━━━━━ DATA PROVIDED

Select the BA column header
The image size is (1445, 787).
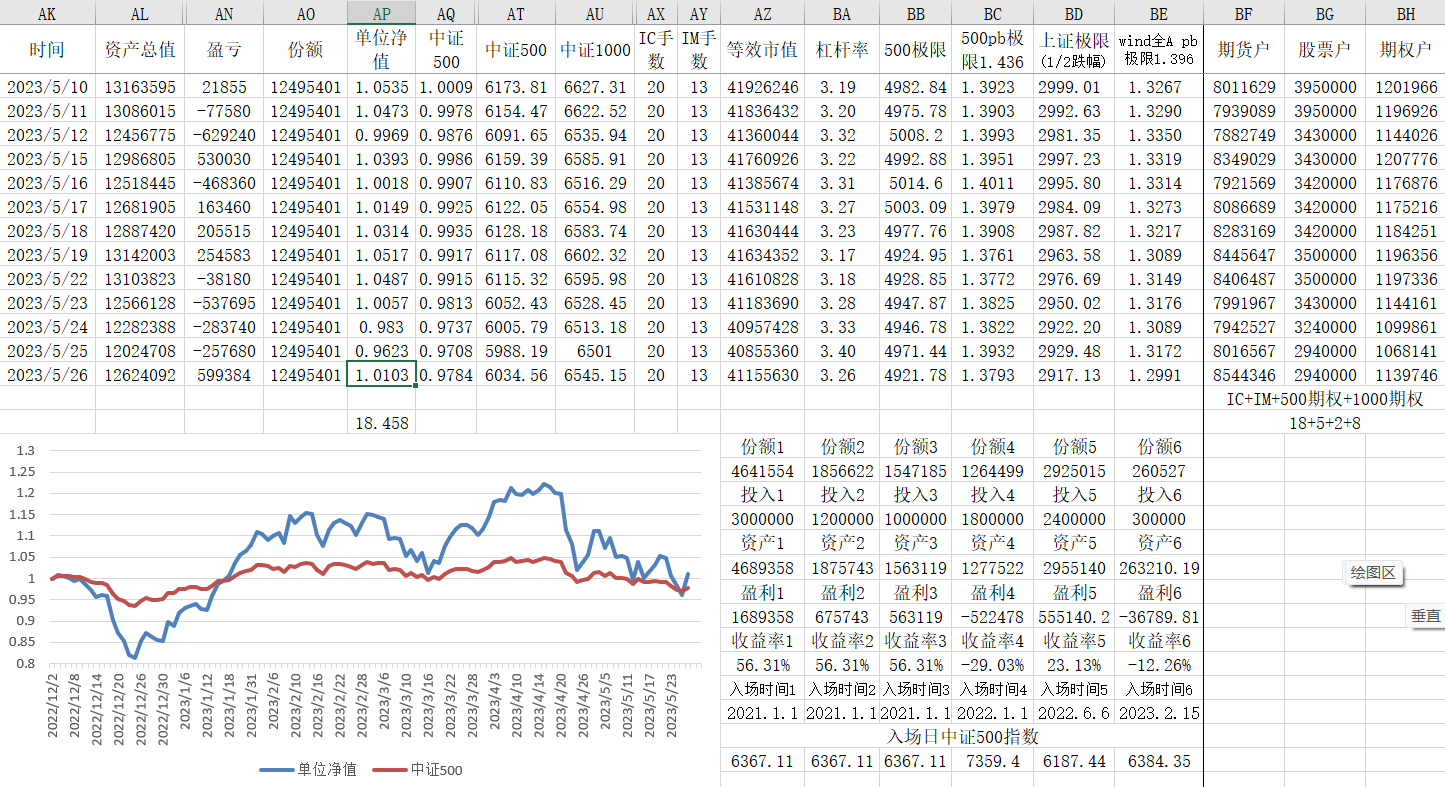click(x=841, y=14)
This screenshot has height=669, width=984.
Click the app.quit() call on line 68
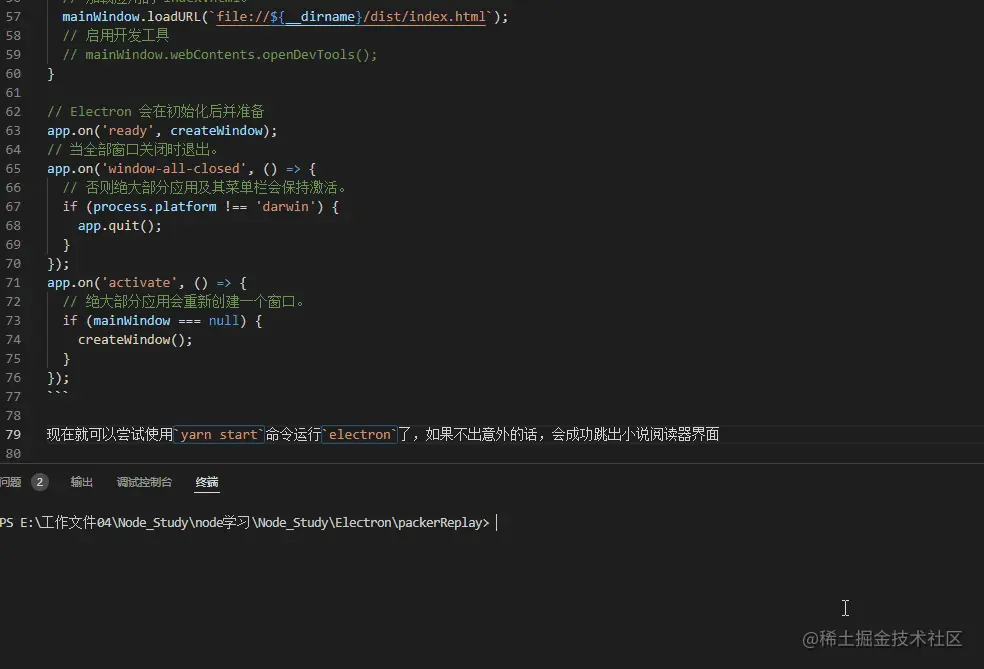pos(120,225)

━━━━━━━━━━

Return every entry above word for word, leaving pictures out.

**ANSWER TO THIS TASK:**
Select the BA column header
The image size is (1445, 787).
click(x=841, y=14)
This screenshot has height=669, width=984.
Click the app.quit() call on line 68
pos(120,225)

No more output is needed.